Yeti illustration in "monsters and mythic beasts (1975)
The alleged gin-sung track found by Josh
Gin sung, also called dzu teh, glacier giant, dre mo; or the abominable snowman by westerners is the name given to a neo giant inhabiting the lowland temperate rainforest covered valleys of the Himalayan mountains in Tibet, Nepal, Bhutan and the state of Sikkim in India.
Gin sung are seven to eight feet tall, with stocky bodies and enormous barrel-like torsos. They have small pointed heads, have no visible neck, and have a large brow ridge. Their long arms reach down to their knees and are covered in dark red hair similar to an orangutan and sometimes brown. They eat fruit and small mammals and are said to occasionally kill large prey, even yaks. They make nests out of branches and leaves and hide in them during the day.
They are rarely seen in their habitat and are more commonly seen crossing from valley to valley via mountains, causing the misconception that that is where they live. Gin sung are very fearsome, but are ultimately just curious, and seem harmless to humans.
Although folklore of the gin sung is ancient, dating back to as much as 2000 BCE, the first written mention of the gin sung was in the Classic Of Mountains And Seas from the 4th century.

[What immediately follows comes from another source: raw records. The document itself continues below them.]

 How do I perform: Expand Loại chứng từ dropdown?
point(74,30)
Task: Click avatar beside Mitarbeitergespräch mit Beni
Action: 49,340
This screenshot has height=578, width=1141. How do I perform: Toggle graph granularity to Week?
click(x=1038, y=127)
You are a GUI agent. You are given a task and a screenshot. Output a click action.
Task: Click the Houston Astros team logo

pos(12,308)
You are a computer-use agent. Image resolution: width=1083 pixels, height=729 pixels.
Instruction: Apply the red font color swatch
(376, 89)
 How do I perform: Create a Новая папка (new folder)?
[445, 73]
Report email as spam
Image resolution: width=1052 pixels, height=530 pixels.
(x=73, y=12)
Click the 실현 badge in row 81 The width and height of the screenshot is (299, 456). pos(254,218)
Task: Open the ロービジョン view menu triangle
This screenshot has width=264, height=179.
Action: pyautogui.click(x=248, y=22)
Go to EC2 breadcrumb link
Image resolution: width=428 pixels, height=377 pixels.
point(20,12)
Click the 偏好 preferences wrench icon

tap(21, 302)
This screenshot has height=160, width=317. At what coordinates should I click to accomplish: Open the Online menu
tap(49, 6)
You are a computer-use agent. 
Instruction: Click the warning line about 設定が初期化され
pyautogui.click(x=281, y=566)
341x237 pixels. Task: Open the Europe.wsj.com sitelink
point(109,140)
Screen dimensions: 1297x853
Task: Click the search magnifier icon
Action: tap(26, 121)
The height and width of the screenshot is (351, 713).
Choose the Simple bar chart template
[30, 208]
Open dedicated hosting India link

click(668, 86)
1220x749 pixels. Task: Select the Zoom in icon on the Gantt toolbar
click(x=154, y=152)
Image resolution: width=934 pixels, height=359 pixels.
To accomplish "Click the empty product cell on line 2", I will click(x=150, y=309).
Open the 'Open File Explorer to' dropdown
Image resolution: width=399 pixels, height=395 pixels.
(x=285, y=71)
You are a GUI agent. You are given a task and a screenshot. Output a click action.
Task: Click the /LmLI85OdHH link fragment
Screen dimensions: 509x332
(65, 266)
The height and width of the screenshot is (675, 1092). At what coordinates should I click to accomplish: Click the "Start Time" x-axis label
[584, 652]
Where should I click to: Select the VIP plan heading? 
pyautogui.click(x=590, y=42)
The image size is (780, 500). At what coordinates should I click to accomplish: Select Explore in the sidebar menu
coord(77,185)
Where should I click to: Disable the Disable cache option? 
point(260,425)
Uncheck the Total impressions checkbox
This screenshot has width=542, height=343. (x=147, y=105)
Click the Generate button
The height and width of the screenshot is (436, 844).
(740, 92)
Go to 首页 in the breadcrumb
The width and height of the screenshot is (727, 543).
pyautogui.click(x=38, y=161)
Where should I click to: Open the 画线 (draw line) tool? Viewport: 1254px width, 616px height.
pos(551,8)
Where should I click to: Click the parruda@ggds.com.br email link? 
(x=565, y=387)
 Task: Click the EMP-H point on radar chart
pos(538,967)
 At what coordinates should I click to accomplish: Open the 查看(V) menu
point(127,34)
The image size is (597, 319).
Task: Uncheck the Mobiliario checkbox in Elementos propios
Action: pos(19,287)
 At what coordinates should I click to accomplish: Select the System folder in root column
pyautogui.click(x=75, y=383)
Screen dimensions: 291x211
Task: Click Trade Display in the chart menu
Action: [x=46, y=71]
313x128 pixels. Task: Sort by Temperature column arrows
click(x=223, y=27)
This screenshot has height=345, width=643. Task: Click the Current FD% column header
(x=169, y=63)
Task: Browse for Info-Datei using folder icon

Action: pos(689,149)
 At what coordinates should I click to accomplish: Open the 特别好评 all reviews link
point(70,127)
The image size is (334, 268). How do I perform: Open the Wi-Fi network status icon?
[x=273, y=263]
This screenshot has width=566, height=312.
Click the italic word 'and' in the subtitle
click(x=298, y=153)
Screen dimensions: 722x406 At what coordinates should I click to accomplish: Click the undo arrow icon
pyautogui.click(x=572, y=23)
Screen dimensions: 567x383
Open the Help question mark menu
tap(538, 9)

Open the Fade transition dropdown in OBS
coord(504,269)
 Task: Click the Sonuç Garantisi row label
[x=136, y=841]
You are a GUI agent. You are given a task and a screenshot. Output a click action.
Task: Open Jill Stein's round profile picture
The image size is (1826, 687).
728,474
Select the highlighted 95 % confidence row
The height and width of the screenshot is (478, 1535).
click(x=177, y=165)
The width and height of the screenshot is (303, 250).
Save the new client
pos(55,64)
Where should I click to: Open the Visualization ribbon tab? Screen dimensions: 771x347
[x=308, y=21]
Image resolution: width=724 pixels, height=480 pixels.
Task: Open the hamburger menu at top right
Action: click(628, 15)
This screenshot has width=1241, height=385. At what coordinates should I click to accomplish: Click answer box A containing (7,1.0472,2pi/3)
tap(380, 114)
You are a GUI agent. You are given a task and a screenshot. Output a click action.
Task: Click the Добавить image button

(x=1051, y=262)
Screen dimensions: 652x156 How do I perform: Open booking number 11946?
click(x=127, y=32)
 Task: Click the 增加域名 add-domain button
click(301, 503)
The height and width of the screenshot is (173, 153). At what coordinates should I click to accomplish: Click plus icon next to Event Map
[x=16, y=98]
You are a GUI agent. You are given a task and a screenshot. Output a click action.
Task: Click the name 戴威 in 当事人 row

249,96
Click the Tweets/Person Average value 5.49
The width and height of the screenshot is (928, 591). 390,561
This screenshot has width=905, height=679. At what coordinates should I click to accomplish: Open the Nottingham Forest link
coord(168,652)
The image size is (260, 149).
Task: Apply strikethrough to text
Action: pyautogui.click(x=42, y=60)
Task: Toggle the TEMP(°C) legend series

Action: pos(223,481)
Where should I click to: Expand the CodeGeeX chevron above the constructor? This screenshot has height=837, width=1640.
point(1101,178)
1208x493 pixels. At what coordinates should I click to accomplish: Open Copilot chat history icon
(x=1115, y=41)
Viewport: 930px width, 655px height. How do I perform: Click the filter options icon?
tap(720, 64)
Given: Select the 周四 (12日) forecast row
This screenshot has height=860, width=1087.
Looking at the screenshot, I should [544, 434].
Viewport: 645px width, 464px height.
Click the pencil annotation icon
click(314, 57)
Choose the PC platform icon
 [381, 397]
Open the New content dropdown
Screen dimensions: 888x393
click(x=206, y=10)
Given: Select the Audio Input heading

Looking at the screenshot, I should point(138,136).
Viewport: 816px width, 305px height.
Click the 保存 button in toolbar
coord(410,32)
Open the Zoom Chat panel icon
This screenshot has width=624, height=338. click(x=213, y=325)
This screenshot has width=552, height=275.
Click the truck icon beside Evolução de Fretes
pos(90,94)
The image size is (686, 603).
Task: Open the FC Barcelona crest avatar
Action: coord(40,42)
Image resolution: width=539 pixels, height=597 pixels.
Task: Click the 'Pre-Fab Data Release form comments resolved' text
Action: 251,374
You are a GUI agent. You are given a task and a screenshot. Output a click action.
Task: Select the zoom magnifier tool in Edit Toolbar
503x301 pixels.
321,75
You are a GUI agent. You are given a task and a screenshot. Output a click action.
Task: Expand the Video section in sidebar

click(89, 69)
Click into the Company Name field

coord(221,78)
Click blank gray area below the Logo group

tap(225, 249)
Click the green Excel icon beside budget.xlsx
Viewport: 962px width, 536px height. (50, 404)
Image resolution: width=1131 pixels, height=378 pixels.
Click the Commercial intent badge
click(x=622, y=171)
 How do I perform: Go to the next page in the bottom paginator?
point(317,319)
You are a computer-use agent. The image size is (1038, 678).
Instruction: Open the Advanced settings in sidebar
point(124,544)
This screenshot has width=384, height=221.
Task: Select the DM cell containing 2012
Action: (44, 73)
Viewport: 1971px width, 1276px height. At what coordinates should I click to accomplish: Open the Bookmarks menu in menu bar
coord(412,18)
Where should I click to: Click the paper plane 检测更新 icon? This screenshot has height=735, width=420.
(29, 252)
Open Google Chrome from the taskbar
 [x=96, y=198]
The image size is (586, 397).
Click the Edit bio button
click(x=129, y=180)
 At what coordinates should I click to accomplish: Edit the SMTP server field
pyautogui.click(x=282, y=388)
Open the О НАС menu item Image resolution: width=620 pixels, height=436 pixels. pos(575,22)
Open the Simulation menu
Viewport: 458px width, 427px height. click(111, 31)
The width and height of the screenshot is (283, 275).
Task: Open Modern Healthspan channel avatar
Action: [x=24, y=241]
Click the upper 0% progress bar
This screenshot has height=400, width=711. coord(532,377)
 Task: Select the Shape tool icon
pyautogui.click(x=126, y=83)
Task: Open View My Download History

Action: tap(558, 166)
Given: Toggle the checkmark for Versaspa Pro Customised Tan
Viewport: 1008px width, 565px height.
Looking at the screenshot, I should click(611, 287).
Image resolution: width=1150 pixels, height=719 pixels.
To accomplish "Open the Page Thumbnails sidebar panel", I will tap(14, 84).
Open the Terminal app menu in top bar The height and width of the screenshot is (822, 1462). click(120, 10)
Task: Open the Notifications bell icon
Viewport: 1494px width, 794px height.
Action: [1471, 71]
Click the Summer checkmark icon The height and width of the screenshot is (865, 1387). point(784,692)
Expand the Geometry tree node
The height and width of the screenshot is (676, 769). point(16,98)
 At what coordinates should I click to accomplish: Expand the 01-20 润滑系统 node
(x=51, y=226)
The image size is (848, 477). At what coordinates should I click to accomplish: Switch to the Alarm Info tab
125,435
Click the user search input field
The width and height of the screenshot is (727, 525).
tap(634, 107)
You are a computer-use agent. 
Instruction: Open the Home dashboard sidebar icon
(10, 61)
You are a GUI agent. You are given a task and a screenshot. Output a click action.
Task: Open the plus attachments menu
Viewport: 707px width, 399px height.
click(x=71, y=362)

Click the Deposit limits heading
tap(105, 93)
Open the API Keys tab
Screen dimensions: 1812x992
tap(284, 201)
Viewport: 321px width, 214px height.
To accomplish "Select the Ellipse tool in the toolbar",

In 1888, explorer William Knight saw a six-foot-tall gin sung foraging for roots on a mountain. In 1942, seven inmates escaped a gulag and travelled to India on foot across the Himalayas. One of the inmates, Slavomir Rawicz, wrote a book on their journey called The Long Walk. While walking through a plateau in Tibet, Slavomir and his companions came across two gin sung, just 100 yards away from them. They were both around eight-feet tall, with one being slightly shorter. Their shoulders sloped down to a powerful chest and their long arms had their wrists at the same level as their knees. The two gin sung noticed them but didn’t seem to care and they both casually walked away.
In 1953, gin sung tracks were found by famous explorer Edmund Hillary in the Barun Khola range. The next year, two British members of Hillary’s team discovered gin sung tracks in the Choyang Valley.
In 1960, a Sherpa man was watching his cows when a gin sung ran into the pasture whistling. It grabbed onto one of their yaks and snapped its neck and ate it. By the time it was done, the only thing left was bones and intestines. In 1970, mountaineer Don Whillans claimed to have seen through his binoculars a gin sung lumbering through the snow on four legs.
In 1981 or 1982, a shepherd named Nima saw a gin sung approaching in the Ka Zong pasture. He hid in a rock shelter that was too small for the Gin sung to enter. It stayed at the entrance making gurgling, whooping and panting noises before giving up and walking away.
In 1994, five shepherds from Lanbu, Tibet kidnapped a female gin sung and its babies and killed them and dumped their bodies in the mountains, fearing they would attack their livestock. In 2007, Josh Gates was trying to look for the yeti for the tv show Destination Truth, when he came across a foot-long track appearing to be that of a gin sung.